Le tribunal administratif de Melun a décidé de transmettre au Conseil d’Etat une question prioritaire de constitutionnalité, visant la conformité à la Constitution de l’article 9 de l’ancien code minier, dans sa rédaction issue de la loi n° 99-245 du 30 mars 1999.

Dans cette attente, il est sursis à statuer sur la requête de la commune de Nonville et de la communauté de communes de Moret Seine-et-Loing, visant la société Zaza Energy (et Hess oil France, en fait qui aurait racheté le permis). Cette requête vise l’annulation d’une décision préfectorale du 26 octobre 2012, portant sur le rejet d’un recours gracieux demandé par les collectivités contre l’autorisation donnée à Zaza Energy d’effectuer un forage de recherche dit « Berceau 1: BCU-1. »

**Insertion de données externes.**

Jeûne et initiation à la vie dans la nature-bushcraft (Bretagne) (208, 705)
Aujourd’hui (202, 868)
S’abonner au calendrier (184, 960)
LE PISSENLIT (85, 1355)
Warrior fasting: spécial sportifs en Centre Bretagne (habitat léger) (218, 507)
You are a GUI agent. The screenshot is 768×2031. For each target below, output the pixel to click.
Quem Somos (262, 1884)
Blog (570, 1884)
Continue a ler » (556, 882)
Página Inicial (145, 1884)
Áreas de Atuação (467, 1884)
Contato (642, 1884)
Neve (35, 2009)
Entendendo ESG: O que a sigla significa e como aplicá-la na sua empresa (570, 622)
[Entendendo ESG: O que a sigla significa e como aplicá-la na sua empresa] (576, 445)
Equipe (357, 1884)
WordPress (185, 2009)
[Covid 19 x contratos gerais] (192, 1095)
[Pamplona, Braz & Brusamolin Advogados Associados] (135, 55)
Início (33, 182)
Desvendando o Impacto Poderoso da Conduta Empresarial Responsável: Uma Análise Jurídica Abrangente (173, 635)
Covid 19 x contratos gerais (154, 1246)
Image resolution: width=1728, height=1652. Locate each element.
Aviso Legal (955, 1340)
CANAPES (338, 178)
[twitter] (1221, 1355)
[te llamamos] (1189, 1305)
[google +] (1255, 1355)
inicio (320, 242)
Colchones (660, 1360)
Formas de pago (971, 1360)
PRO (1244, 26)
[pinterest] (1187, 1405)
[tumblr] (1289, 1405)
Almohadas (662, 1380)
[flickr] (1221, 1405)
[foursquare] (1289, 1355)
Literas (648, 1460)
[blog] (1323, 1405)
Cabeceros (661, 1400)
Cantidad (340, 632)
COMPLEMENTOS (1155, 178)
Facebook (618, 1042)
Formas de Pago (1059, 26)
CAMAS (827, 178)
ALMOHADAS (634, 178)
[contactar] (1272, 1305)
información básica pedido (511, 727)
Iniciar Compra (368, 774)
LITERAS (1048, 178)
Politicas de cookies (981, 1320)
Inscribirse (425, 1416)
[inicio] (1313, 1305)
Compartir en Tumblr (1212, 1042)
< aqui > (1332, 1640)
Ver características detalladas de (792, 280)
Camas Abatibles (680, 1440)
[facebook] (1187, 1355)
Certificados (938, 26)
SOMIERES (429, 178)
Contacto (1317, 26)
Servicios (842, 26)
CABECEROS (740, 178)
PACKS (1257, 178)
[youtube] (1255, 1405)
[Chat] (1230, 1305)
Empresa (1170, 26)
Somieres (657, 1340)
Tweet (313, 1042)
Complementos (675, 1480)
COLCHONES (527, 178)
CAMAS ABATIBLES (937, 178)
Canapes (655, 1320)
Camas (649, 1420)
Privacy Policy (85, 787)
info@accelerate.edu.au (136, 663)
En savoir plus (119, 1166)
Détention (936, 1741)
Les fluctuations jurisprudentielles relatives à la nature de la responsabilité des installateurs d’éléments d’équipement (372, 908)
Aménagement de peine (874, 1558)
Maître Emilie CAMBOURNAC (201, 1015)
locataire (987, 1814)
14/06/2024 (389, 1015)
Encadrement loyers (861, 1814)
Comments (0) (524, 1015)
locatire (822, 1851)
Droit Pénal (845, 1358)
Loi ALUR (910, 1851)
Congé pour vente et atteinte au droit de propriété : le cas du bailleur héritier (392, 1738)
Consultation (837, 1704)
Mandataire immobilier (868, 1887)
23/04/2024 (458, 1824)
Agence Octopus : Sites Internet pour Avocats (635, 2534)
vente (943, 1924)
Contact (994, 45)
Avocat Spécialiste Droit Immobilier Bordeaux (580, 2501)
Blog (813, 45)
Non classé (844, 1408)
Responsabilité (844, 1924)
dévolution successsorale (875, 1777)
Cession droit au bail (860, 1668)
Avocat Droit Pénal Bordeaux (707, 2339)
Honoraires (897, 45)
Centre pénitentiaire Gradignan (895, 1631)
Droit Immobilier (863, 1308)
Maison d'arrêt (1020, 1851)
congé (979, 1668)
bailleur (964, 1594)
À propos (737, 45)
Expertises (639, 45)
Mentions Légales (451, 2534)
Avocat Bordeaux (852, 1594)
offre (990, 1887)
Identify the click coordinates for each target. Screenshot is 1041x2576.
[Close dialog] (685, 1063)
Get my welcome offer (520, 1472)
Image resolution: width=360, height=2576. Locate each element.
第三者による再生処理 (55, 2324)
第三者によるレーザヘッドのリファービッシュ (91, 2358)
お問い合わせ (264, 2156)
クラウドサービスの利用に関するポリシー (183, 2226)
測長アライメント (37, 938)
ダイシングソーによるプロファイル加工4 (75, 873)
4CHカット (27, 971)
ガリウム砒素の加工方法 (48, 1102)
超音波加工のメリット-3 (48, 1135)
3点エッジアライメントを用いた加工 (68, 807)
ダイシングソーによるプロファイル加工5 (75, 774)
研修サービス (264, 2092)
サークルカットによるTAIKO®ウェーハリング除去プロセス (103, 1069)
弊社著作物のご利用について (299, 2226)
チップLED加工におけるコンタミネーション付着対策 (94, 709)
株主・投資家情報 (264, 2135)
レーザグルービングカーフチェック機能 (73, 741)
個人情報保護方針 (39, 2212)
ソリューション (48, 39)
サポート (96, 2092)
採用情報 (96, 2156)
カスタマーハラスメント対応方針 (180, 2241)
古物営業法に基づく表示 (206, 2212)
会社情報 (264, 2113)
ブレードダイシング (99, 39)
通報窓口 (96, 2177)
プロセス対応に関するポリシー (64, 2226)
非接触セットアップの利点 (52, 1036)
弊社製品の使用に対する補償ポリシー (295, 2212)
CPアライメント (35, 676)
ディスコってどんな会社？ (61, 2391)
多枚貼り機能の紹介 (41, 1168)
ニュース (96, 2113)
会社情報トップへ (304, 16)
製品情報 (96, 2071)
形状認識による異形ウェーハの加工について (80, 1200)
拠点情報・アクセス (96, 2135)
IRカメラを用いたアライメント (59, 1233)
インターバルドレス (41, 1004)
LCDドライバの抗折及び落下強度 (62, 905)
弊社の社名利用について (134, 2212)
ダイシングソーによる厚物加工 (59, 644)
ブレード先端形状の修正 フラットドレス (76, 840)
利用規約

Les requérants considèrent que l’article 9 du code minier est contraire aux droits garantis par les articles 3 et 7 de la Charte de l’environnement. Or, l’arrêté du 10 août 2012 (autorisant le forage « de recherche d’hydrocarbures liquides ou gazeux », huiles et gaz de schiste), dit « permis de Nemours », est fondé sur ce fameux article 9.

Avocat des collectivités, Arnaud Gossement se félicite de cette transmission au Conseil d’Etat, « premier filtre », espérant que la QPC sera transmise ensuite au Conseil constitutionnel. La décision doit intervenir dans les trois mois.

« Si l’article 9 du code minier était annulé, la totalité des permis de recherche -abrogés ou non- délivrés jusqu’en 2012 seraient annulés. » Il précise également que le permis délivré est un « permis blanc concernant la recherche d’hydrocarbures » mais vise en fait « la fracturation hydraulique: même si ce n’est pas écrit dans le permis, on y parle de roche, de forage horizontal… Il s’agit évidemment de fracturation hydraulique, comme l’a d’ailleurs reconnu la Préfecture en avril 2013. Or, la loi Jacob précise qu’un permis de recherche doit être assorti d’un rapport indiquant qu’il n’y a pas de fracturation hydraulique prévue, ce qui n’a pas été fait. »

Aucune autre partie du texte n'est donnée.